“Jo, hurry up! It’s time to go.” Dad called from down the hallway.
“Now? But we don’t have to leave for another twenty minutes!” I called back.
“I’m hungry, I want to go eat during your gymnastics class & get a head start - hurry up!”
Oh, well. I started getting ready, packing up my bag – getting my water bottle. I wished he had told me earlier.
“Come on – time to go!” He was getting more impatient by the second.
“Okay, just a minute.” His frustration was rubbing off onto me. I heard footsteps coming to my door, and a hard knock.
“You know what? If you don’t hurry up, I don’t care whether you want to go to gymnastics or not! I’ll just go eat and leave without you.”
“Ok, go.” Maybe it was better than getting upset – maybe I wanted time to cry.
“I might just do that.” He couldn’t stop. “What are you doing anyway?? Trimming your toe nails or something?” He stormed away from the outside of my door. I gave up. I didn’t want to be in a car with him. I’d rather cry. I didn’t want to feel sorry for myself, I hate doing that. But the mind can’t always control the tears.
Two minutes later, “Honey, come on.” It was Mom. The one who watched. The one who saw. A mirror without a reflection.
“I don’t want to.” I brushed away those stupid weak tears. How could I be hurt again? I should be numb to it. It was stupid to cry over something so small. But the something was wrong.
“Sometimes, when you’re hungry, you say things for emphasis.” Mom was right. Because when you’re hungry, it’s okay to lose your patience. When you’re blind it’s okay to hurt. When people are being mean to you, it’s okay to pass along the mood. When you’re deaf, it’s okay to say anything.

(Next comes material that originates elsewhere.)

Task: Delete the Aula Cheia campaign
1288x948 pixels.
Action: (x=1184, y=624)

It’s okay - all of it.
“I’ll have lemonade and a brownie please.” I smiled at the cashier.
“That seems to be all that Hannah’s been eating lately.” Mom wanted to explain.
“I know what you mean – these teenagers don’t like to eat what’s good for them.” The cashier threw a look at me. Cashiers were only supposed to do that in the movies. I wanted to say I wasn’t hungry. I just wanted the lemonade, but Dad had said to get a brownie. Mom didn’t remember.

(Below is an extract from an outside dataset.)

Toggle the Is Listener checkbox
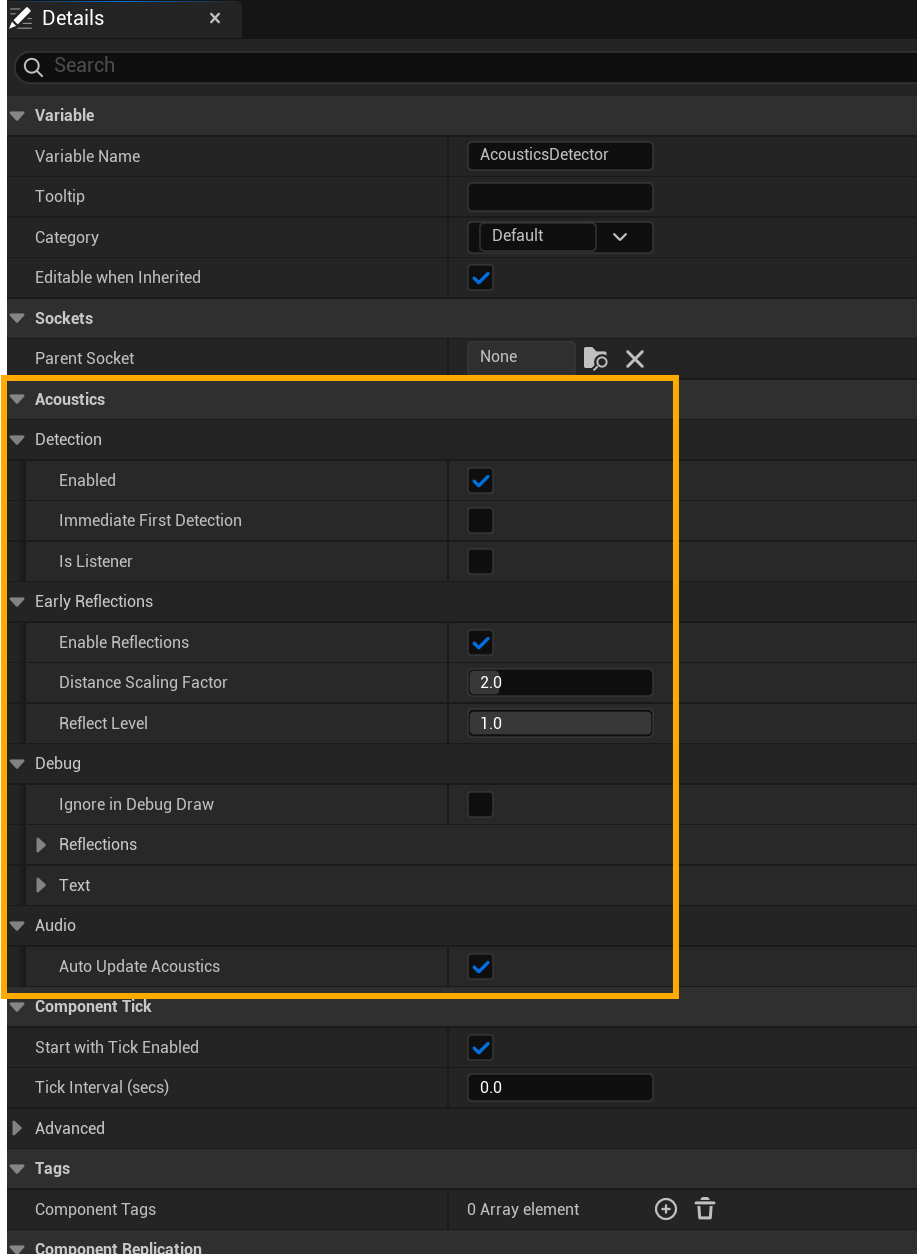The height and width of the screenshot is (1254, 917). [481, 561]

I took a sip of the lemonade, and hid the useless brownie in my purse.
“Hey, Joannie, I was thinking-”
“What??” Dad interrupted. He was driving the car.

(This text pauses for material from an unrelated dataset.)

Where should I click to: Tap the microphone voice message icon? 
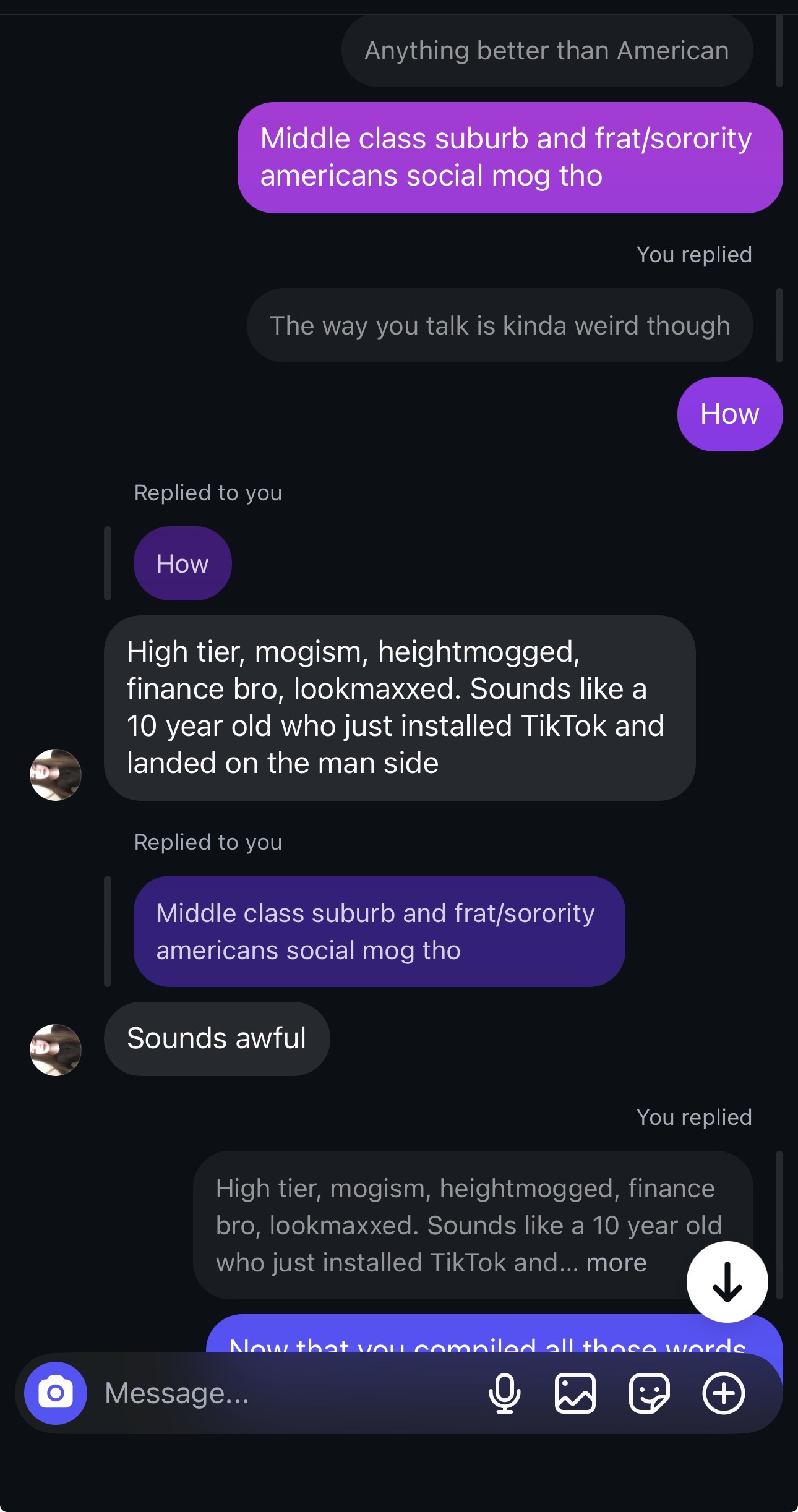click(x=504, y=1393)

“I wasn’t talking to you, I was talk-”
“Then don’t talk at all, Karen! I’m paying attention to traffic.”
“Dad, please don’t talk to me like that.” Say what you feel, right?
“HERE! Take the map – you tell me how to get there.” He threw it back at me.
“But I don’t know where we are or where we’re going.” I felt helpless.
These stories have their own voice – don’t assume they’re me. But also don’t assume the stories are fake – that something like them never happens – because they do. They have. They happen to kids all the time, and it’s so sad. I hate it – I hate how some parents forget to treat their kids as people. I hate how many kids are abused, especially with emotional abuse, because children can’t run away from it. I mean, first of all, kids think that they’re the ones doing something wrong. Secondly, even if they realize their parents are wrong, they can’t escape. They’re stuck – they can’t prove with physical bruises that something is wrong.
So please don’t say that Jo, Hannah, and Karen are overly sensitive. Don’t tell me they’re being silly – crying about stupid things. Because that – it does hurt. And when the people, or parents, that children love & look up to the most, put them down - it’s devastating.
Do you know what it does? It makes children want to do anything for anyone to make them feel accepted like they never were by their parents. It makes it so hard for a person to believe when someone tells him or her how great he or she is, because the children are used to the parents saying “I love you,” while their actions say something different.
Children or teenagers, they – we - deserve better than living all the time like that. We all deserve more than scars ingraved inside - than bruises flowing through in our blood. We deserve more than keeping journals - journals that make our hearts crumble.